**Action item**
Each line of the data below that holds the word "beside" is to be reported in full.

### Raw data

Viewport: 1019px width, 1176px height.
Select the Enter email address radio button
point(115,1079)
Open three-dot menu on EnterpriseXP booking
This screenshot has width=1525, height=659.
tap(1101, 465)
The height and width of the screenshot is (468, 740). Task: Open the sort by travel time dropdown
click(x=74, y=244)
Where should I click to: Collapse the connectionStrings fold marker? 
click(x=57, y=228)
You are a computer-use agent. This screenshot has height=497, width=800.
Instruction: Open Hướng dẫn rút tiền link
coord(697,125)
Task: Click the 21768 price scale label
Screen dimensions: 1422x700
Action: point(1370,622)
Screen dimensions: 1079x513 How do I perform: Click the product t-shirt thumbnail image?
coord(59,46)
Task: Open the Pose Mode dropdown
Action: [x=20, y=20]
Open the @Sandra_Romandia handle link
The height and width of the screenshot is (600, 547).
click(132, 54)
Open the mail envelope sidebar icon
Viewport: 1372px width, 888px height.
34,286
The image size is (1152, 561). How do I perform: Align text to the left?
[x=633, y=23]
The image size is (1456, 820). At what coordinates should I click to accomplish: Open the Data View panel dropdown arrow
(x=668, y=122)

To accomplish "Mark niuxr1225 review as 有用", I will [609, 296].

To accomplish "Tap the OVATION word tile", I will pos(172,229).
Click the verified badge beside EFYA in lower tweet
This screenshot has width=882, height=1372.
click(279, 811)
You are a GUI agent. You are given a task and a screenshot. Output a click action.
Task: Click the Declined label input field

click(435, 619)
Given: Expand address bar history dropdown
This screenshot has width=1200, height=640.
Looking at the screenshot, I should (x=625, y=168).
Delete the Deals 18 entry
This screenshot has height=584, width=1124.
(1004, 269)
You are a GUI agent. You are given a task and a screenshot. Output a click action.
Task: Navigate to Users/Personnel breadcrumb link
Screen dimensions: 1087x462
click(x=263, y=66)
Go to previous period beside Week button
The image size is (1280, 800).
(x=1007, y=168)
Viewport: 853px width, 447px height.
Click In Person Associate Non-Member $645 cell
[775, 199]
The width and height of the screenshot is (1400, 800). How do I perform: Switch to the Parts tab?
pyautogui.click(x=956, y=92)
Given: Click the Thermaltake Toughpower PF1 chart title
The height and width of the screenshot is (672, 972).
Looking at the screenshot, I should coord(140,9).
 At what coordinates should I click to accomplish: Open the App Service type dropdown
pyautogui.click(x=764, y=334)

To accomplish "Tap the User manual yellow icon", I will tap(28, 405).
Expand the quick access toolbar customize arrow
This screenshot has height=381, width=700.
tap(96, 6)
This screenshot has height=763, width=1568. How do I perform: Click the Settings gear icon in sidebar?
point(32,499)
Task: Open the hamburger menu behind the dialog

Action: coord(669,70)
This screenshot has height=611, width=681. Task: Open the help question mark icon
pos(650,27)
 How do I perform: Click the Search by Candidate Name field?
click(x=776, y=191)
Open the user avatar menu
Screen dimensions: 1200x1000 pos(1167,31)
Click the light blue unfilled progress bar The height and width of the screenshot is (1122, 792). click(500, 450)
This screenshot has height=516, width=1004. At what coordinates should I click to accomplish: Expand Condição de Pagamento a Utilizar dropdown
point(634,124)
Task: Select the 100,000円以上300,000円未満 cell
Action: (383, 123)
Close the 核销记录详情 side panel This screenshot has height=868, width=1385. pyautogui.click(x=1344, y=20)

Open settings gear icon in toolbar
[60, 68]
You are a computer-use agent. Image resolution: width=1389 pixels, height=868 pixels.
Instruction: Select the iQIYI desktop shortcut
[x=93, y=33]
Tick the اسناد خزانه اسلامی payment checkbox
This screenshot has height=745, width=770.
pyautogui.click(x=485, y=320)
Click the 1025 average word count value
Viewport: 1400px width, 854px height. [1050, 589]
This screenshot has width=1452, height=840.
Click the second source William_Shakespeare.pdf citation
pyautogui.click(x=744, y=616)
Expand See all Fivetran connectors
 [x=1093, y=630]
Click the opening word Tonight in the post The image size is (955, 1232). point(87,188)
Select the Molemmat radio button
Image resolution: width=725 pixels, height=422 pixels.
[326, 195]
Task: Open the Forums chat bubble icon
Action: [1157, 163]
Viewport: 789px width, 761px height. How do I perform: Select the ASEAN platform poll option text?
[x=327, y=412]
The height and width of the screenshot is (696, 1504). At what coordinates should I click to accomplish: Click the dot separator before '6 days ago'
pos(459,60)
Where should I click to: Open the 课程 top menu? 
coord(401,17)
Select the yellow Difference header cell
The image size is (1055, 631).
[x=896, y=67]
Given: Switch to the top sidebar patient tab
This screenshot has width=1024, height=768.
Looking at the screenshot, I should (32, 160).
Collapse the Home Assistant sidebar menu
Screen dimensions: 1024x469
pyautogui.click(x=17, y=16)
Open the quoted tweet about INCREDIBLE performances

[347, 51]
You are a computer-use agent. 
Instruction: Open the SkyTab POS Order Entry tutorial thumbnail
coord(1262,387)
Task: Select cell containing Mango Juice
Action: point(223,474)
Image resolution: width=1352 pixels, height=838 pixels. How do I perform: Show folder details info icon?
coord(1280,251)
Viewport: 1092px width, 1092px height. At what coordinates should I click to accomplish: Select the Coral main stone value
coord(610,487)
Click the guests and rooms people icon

######

**Task answer**
Click the verified badge beside EFYA in lower tweet
Go to previous period beside Week button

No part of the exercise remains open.